**Data supplied**.
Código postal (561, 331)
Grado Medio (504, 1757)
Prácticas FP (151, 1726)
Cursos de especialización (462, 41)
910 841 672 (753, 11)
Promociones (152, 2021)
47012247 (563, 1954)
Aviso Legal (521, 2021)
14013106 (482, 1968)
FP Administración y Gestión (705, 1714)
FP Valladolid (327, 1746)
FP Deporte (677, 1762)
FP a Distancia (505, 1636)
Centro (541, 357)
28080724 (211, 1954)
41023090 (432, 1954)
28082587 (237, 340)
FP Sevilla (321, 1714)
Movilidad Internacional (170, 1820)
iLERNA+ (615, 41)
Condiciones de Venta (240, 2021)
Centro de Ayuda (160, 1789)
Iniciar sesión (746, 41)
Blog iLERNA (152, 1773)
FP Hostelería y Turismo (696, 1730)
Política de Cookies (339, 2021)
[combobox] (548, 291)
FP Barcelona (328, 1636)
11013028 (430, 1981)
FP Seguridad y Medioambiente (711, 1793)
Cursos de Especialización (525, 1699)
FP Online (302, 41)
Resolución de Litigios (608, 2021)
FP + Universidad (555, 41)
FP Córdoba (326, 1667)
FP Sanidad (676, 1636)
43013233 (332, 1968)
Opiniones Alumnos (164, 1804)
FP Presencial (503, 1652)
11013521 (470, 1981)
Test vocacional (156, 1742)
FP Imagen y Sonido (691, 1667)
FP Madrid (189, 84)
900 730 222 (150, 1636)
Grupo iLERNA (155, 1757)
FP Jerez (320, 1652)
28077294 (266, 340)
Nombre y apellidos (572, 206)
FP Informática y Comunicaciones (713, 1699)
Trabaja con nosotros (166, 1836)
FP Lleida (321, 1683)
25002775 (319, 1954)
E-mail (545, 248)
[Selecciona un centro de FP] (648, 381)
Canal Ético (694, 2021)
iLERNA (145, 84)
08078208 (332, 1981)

**Set task**.
Put each line of the material above into a Markdown table with the columns Row and Text, numbering the rows in order and skipping blank lines.

**Task result**.
| Row | Text |
|---|---|
| 1 | Código postal (561, 331) |
| 2 | Grado Medio (504, 1757) |
| 3 | Prácticas FP (151, 1726) |
| 4 | Cursos de especialización (462, 41) |
| 5 | 910 841 672 (753, 11) |
| 6 | Promociones (152, 2021) |
| 7 | 47012247 (563, 1954) |
| 8 | Aviso Legal (521, 2021) |
| 9 | 14013106 (482, 1968) |
| 10 | FP Administración y Gestión (705, 1714) |
| 11 | FP Valladolid (327, 1746) |
| 12 | FP Deporte (677, 1762) |
| 13 | FP a Distancia (505, 1636) |
| 14 | Centro (541, 357) |
| 15 | 28080724 (211, 1954) |
| 16 | 41023090 (432, 1954) |
| 17 | 28082587 (237, 340) |
| 18 | FP Sevilla (321, 1714) |
| 19 | Movilidad Internacional (170, 1820) |
| 20 | iLERNA+ (615, 41) |
| 21 | Condiciones de Venta (240, 2021) |
| 22 | Centro de Ayuda (160, 1789) |
| 23 | Iniciar sesión (746, 41) |
| 24 | Blog iLERNA (152, 1773) |
| 25 | FP Hostelería y Turismo (696, 1730) |
| 26 | Política de Cookies (339, 2021) |
| 27 | [combobox] (548, 291) |
| 28 | FP Barcelona (328, 1636) |
| 29 | 11013028 (430, 1981) |
| 30 | FP Seguridad y Medioambiente (711, 1793) |
| 31 | Cursos de Especialización (525, 1699) |
| 32 | FP Online (302, 41) |
| 33 | Resolución de Litigios (608, 2021) |
| 34 | FP + Universidad (555, 41) |
| 35 | FP Córdoba (326, 1667) |
| 36 | FP Sanidad (676, 1636) |
| 37 | 43013233 (332, 1968) |
| 38 | Opiniones Alumnos (164, 1804) |
| 39 | FP Presencial (503, 1652) |
| 40 | 11013521 (470, 1981) |
| 41 | Test vocacional (156, 1742) |
| 42 | FP Imagen y Sonido (691, 1667) |
| 43 | FP Madrid (189, 84) |
| 44 | 900 730 222 (150, 1636) |
| 45 | Grupo iLERNA (155, 1757) |
| 46 | FP Jerez (320, 1652) |
| 47 | 28077294 (266, 340) |
| 48 | Nombre y apellidos (572, 206) |
| 49 | FP Informática y Comunicaciones (713, 1699) |
| 50 | Trabaja con nosotros (166, 1836) |
| 51 | FP Lleida (321, 1683) |
| 52 | 25002775 (319, 1954) |
| 53 | E-mail (545, 248) |
| 54 | [Selecciona un centro de FP] (648, 381) |
| 55 | Canal Ético (694, 2021) |
| 56 | iLERNA (145, 84) |
| 57 | 08078208 (332, 1981) |